En los últimos cincuenta años se han logrado aumentos sorprendentes de la productividad agrícola gracias al progreso de la tecnología y los conocimientos. El desafío principal consiste ahora en reducir la brecha tecnológica adaptando tecnologías mejoradas, tanto viejas como nuevas, a las condiciones y las necesidades locales de los países de bajos ingresos con déficit de alimentos y de zonas particulares dentro de cada país. Esto no significa que no deba intensificarse la investigación científica en busca de nuevos caminos tecnológicos, sino todo lo contrario. La biotecnología, en particular, ofrece perspectivas prometedoras, y su aplicación a la agricultura se encuentra aún en una fase inicial. Sin embargo, su desarrollo debe emprenderse teniendo en la debida cuenta tanto los aspectos éticos como los riesgos relacionados con la calidad e inocuidad de sus productos.
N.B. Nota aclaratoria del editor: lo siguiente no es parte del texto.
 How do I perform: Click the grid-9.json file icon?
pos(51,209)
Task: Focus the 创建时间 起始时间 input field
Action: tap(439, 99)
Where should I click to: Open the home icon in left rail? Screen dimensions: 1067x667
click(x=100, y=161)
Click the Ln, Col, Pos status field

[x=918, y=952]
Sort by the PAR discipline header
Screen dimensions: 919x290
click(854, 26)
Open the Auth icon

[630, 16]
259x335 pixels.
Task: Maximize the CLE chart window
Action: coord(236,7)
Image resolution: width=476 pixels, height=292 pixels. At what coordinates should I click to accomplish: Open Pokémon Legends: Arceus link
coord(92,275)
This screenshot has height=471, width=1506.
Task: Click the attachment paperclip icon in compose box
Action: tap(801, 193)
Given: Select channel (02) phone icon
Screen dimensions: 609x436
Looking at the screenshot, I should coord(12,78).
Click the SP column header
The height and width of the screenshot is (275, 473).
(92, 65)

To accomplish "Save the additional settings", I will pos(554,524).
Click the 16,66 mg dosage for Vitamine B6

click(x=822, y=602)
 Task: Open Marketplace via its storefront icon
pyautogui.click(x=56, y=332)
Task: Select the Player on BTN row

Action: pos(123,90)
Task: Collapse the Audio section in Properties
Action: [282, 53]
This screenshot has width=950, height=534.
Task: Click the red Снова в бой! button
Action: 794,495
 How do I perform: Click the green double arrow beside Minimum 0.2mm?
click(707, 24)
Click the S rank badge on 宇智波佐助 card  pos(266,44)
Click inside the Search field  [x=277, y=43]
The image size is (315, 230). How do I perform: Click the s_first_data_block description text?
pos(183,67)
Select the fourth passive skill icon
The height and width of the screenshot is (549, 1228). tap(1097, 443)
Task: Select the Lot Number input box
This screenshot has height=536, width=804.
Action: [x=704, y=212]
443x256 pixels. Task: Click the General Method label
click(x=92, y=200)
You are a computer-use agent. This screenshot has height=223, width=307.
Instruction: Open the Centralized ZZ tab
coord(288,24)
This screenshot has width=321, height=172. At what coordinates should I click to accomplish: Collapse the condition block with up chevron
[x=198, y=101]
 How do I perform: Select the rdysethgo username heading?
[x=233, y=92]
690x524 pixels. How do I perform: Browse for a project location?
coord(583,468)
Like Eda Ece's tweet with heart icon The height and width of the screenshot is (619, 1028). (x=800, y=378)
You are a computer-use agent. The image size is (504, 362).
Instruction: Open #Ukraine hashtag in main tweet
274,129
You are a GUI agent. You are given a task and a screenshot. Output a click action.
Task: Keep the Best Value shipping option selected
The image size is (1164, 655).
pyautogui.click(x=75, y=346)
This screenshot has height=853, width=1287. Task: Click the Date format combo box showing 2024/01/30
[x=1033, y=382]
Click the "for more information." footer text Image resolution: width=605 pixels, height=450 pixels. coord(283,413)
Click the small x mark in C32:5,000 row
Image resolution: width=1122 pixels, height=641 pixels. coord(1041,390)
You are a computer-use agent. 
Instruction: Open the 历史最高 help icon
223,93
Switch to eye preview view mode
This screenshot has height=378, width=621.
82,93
De la experiencia de los últimos cincuenta años puede extraerse la conclusión general de que mucho se ha logrado ya en el intento de reducir el hambre en el mundo, pero también es mucho lo que queda por hacer para erradicar este flagelo. Hoy existe la tecnología necesaria y se dispone de recursos suficientes, de manera que si no cumplimos nuestro compromiso de erradicar el hambre no tendremos, ante las nuevas generaciones, otra justificación que nuestra ignorancia, nuestra falta de perspicacia y nuestro egoísmo.

1Instituto Mundial sobre Recursos. 1998. World Resources 1998-99, p. 145. Oxford, Reino Unido, Oxford University Press.